• _ABOUT THIS EXERCISE_: The answer is the full set of records, given again exactly and without images.

• _DATA EXTRACTS_:
┄┄┄┄┄┄┄┄┄┄┄┄┄┄┄┄┄┄┄┄

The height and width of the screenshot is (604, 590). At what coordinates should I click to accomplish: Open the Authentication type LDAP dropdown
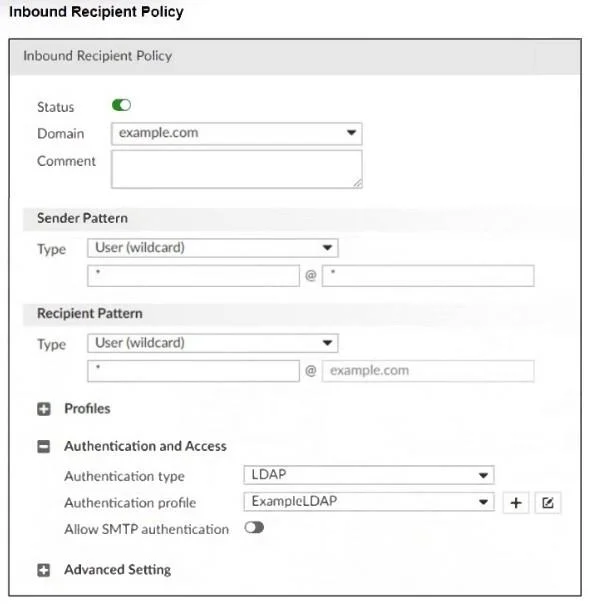tap(369, 475)
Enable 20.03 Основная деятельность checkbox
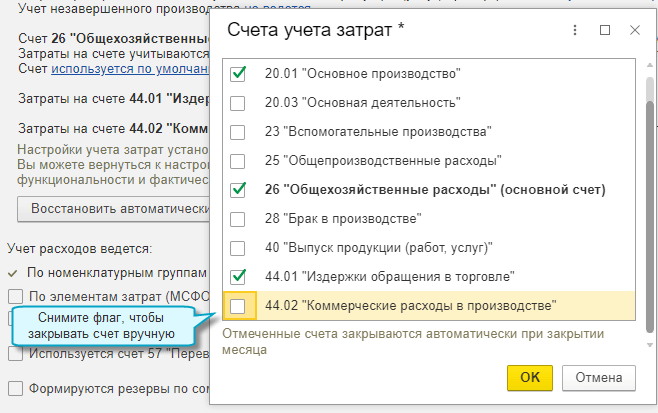The image size is (658, 413). coord(238,103)
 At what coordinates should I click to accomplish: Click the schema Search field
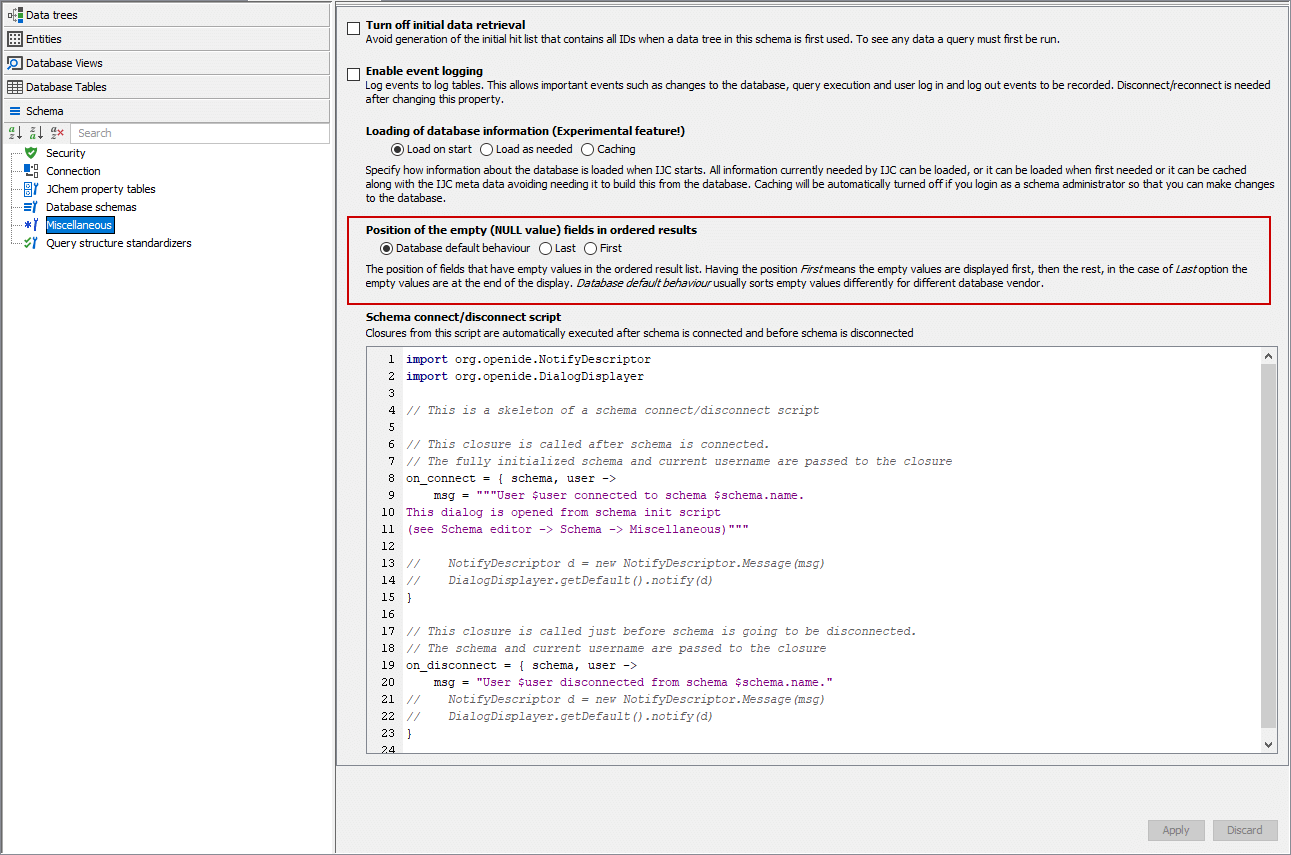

┄┄┄┄┄┄┄┄┄┄┄┄┄┄┄┄┄┄┄┄

• _WRITTEN RESPONSE_:
The height and width of the screenshot is (604, 590). At what coordinates should I click to accomplish: Open the Authentication type LDAP dropdown
tap(369, 475)
Enable 20.03 Основная деятельность checkbox
The image size is (658, 413). coord(238,103)
 At what coordinates should I click to accomplish: Click the schema Search field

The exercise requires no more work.